Sur l'imposition des revenus de l'année 2014 :

2. Aux termes de l'article R. 196-1 du livre des procédures fiscales : " Pour être recevables, les réclamations relatives aux impôts autres que les impôts directs locaux et les taxes annexes à ces impôts, doivent être présentées à l'administration au plus tard le 31 décembre de la deuxième année suivant celle, selon le cas : (...) b) du versement de l'impôt contesté lorsque cet impôt n'a pas donné lieu à l'établissement d'un rôle ou à la notification d'un avis de mise en recouvrement ; (...) ".
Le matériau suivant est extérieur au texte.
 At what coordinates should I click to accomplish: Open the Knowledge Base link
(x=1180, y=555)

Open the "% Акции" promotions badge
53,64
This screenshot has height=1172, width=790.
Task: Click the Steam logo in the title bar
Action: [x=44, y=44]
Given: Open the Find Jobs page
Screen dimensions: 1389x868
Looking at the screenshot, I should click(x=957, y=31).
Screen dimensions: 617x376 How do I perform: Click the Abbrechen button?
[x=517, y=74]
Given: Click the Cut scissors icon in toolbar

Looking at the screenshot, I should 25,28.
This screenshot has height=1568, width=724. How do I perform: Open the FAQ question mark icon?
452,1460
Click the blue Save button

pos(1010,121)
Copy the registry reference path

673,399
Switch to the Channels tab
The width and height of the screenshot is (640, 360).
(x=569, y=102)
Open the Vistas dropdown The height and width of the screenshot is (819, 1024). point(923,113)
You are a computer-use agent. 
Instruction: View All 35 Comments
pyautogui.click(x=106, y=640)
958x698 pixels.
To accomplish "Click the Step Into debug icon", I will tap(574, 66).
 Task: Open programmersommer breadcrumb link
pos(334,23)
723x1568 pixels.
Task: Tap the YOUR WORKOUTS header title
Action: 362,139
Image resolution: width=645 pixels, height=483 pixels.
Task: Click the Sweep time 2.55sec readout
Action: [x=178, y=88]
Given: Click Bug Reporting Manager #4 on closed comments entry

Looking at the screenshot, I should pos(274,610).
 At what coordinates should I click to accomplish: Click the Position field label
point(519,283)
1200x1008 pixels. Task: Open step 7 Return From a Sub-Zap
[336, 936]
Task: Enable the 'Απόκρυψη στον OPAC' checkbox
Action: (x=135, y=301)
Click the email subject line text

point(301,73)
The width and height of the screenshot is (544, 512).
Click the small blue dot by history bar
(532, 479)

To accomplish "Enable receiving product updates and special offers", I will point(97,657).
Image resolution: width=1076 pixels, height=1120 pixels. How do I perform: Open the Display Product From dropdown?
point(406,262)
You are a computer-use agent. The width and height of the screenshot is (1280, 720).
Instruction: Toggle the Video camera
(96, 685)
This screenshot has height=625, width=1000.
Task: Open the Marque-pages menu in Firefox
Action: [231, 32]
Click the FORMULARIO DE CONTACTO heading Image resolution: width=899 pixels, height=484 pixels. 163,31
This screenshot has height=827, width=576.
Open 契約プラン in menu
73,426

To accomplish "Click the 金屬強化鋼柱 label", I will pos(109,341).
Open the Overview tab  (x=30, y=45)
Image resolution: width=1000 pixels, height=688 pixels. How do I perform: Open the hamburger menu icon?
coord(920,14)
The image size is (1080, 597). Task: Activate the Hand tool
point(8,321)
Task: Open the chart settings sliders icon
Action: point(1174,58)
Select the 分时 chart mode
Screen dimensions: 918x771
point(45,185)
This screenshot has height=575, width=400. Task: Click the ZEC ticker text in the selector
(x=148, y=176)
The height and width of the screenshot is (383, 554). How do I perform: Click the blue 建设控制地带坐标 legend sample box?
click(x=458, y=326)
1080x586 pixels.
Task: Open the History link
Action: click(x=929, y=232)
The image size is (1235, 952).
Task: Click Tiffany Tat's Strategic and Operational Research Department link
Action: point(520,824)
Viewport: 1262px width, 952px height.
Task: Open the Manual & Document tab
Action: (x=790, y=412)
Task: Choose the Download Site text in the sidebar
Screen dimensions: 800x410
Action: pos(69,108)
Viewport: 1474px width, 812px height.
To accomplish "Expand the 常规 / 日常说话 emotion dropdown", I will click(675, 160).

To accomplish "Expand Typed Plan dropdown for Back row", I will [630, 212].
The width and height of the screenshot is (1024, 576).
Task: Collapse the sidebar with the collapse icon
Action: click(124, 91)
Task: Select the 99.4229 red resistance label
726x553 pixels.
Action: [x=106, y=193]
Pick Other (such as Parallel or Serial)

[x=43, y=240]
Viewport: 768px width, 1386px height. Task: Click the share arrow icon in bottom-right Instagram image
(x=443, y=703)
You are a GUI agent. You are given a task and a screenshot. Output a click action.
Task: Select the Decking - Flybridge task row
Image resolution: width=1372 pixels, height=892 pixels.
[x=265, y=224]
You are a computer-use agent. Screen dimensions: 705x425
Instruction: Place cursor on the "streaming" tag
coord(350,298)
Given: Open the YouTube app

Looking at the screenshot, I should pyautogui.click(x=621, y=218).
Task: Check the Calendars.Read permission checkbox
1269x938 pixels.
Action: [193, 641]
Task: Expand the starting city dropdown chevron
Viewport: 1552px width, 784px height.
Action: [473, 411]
3. Le tribunal administratif de Poitiers a jugé que les réclamations présentées par les requérants le 7 juin 2018 et le 21 décembre 2018 étaient tardives, de sorte que leurs conclusions présentées au titre des impositions de l'année 2014 étaient irrecevables. Pour contester cette décision, les requérants soutiennent, d'une part, que des agents du service leur avaient indiqué oralement qu'ils auraient une approche bienveillante de leur dossier et d'autre part, qu'en vertu des dispositions de l'article R. 211-1 du livre des procédures fiscales, l'administration fiscale pouvait prononcer un dégrèvement d'office jusqu'au 31 décembre de la quatrième année suivant celle au cours de laquelle le délai de réclamation a pris fin. Toutefois, ces circonstances sont sans incidence sur le caractère tardif de leur contestation.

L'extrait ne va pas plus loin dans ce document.